# Work order
Without altering a single character, set down all of the data below.

(Data records begins)

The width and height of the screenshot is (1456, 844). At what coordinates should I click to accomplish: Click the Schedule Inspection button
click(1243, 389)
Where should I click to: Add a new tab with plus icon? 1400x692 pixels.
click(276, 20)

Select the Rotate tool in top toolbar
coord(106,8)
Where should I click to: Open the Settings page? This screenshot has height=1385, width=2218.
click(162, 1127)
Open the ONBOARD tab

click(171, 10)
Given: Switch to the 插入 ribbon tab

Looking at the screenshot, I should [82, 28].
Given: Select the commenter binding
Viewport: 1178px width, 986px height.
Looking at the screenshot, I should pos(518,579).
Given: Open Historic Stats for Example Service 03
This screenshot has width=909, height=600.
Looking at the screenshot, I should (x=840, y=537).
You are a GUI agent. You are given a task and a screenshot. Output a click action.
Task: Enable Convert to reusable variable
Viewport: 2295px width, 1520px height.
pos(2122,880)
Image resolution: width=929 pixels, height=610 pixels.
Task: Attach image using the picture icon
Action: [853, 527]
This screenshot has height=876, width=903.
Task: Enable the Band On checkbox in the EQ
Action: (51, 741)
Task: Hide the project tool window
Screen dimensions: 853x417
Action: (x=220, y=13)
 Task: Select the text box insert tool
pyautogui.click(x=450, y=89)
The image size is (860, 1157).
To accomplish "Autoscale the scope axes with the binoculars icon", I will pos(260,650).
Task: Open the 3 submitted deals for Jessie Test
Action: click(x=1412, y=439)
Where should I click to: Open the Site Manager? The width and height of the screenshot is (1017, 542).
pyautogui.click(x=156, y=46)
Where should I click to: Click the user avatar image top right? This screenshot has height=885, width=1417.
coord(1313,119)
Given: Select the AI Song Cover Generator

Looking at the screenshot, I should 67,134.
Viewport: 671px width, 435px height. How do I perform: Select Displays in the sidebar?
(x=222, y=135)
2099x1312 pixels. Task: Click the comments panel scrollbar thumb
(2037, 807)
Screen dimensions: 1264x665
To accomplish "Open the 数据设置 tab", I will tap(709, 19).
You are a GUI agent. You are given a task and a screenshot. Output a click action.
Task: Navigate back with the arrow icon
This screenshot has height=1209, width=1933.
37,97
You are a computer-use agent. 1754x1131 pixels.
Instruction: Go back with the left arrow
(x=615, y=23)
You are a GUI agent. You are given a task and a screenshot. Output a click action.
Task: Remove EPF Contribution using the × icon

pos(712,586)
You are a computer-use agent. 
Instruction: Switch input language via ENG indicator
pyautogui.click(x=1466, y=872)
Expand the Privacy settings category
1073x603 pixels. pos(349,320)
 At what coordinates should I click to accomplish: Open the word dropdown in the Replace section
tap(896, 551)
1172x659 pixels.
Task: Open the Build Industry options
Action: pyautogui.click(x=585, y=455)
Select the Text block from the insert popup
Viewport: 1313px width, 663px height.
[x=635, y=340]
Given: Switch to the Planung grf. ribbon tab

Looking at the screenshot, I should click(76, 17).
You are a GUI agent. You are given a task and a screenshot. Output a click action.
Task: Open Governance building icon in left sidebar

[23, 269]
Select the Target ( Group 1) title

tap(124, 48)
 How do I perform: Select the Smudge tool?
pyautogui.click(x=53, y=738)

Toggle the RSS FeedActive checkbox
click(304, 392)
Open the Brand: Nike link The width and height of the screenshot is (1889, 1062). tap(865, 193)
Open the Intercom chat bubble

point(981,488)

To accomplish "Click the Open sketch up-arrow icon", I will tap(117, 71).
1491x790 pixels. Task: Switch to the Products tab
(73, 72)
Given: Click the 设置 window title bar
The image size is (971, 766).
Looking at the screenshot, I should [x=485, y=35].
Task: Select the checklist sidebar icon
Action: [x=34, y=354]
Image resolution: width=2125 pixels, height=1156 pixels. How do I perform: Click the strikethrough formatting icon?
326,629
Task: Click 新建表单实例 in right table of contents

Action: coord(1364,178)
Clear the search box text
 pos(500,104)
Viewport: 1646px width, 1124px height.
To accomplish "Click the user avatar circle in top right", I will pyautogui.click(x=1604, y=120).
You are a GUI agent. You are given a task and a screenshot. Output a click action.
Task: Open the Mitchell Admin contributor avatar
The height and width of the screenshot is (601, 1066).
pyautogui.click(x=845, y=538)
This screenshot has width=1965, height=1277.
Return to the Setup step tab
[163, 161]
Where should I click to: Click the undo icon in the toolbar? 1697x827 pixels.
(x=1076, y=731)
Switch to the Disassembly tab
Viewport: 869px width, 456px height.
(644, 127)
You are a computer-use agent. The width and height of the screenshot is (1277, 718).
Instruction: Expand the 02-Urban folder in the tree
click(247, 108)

(Data records ends)

# Your response
The width and height of the screenshot is (1456, 844). At what coordinates should I click to accomplish: Click the Schedule Inspection button
click(1243, 389)
Where should I click to: Add a new tab with plus icon? 1400x692 pixels.
click(276, 20)

Select the Rotate tool in top toolbar
coord(106,8)
Where should I click to: Open the Settings page? This screenshot has height=1385, width=2218.
click(162, 1127)
Open the ONBOARD tab

click(171, 10)
Given: Switch to the 插入 ribbon tab

Looking at the screenshot, I should [82, 28].
Given: Select the commenter binding
Viewport: 1178px width, 986px height.
Looking at the screenshot, I should pos(518,579).
Given: Open Historic Stats for Example Service 03
This screenshot has width=909, height=600.
Looking at the screenshot, I should (x=840, y=537).
You are a GUI agent. You are given a task and a screenshot. Output a click action.
Task: Enable Convert to reusable variable
Viewport: 2295px width, 1520px height.
pos(2122,880)
Image resolution: width=929 pixels, height=610 pixels.
Task: Attach image using the picture icon
Action: [853, 527]
This screenshot has height=876, width=903.
Task: Enable the Band On checkbox in the EQ
Action: (51, 741)
Task: Hide the project tool window
Screen dimensions: 853x417
Action: (x=220, y=13)
 Task: Select the text box insert tool
pyautogui.click(x=450, y=89)
The image size is (860, 1157).
To accomplish "Autoscale the scope axes with the binoculars icon", I will pos(260,650).
Task: Open the 3 submitted deals for Jessie Test
Action: click(x=1412, y=439)
Where should I click to: Open the Site Manager? The width and height of the screenshot is (1017, 542).
pyautogui.click(x=156, y=46)
Where should I click to: Click the user avatar image top right? This screenshot has height=885, width=1417.
coord(1313,119)
Given: Select the AI Song Cover Generator

Looking at the screenshot, I should 67,134.
Viewport: 671px width, 435px height. How do I perform: Select Displays in the sidebar?
(x=222, y=135)
2099x1312 pixels. Task: Click the comments panel scrollbar thumb
(2037, 807)
Screen dimensions: 1264x665
To accomplish "Open the 数据设置 tab", I will tap(709, 19).
You are a GUI agent. You are given a task and a screenshot. Output a click action.
Task: Navigate back with the arrow icon
This screenshot has height=1209, width=1933.
37,97
You are a computer-use agent. 1754x1131 pixels.
Instruction: Go back with the left arrow
(x=615, y=23)
You are a GUI agent. You are given a task and a screenshot. Output a click action.
Task: Remove EPF Contribution using the × icon

pos(712,586)
You are a computer-use agent. 
Instruction: Switch input language via ENG indicator
pyautogui.click(x=1466, y=872)
Expand the Privacy settings category
1073x603 pixels. pos(349,320)
 At what coordinates should I click to accomplish: Open the word dropdown in the Replace section
tap(896, 551)
1172x659 pixels.
Task: Open the Build Industry options
Action: pyautogui.click(x=585, y=455)
Select the Text block from the insert popup
Viewport: 1313px width, 663px height.
[x=635, y=340]
Given: Switch to the Planung grf. ribbon tab

Looking at the screenshot, I should click(76, 17).
You are a GUI agent. You are given a task and a screenshot. Output a click action.
Task: Open Governance building icon in left sidebar

[23, 269]
Select the Target ( Group 1) title

tap(124, 48)
 How do I perform: Select the Smudge tool?
pyautogui.click(x=53, y=738)

Toggle the RSS FeedActive checkbox
click(304, 392)
Open the Brand: Nike link The width and height of the screenshot is (1889, 1062). tap(865, 193)
Open the Intercom chat bubble

point(981,488)

To accomplish "Click the Open sketch up-arrow icon", I will tap(117, 71).
1491x790 pixels. Task: Switch to the Products tab
(73, 72)
Given: Click the 设置 window title bar
The image size is (971, 766).
Looking at the screenshot, I should [x=485, y=35].
Task: Select the checklist sidebar icon
Action: [x=34, y=354]
Image resolution: width=2125 pixels, height=1156 pixels. How do I perform: Click the strikethrough formatting icon?
326,629
Task: Click 新建表单实例 in right table of contents

Action: coord(1364,178)
Clear the search box text
 pos(500,104)
Viewport: 1646px width, 1124px height.
To accomplish "Click the user avatar circle in top right", I will pyautogui.click(x=1604, y=120).
You are a GUI agent. You are given a task and a screenshot. Output a click action.
Task: Open the Mitchell Admin contributor avatar
The height and width of the screenshot is (601, 1066).
pyautogui.click(x=845, y=538)
This screenshot has width=1965, height=1277.
Return to the Setup step tab
[163, 161]
Where should I click to: Click the undo icon in the toolbar? 1697x827 pixels.
(x=1076, y=731)
Switch to the Disassembly tab
Viewport: 869px width, 456px height.
(644, 127)
You are a computer-use agent. The width and height of the screenshot is (1277, 718).
Instruction: Expand the 02-Urban folder in the tree
click(247, 108)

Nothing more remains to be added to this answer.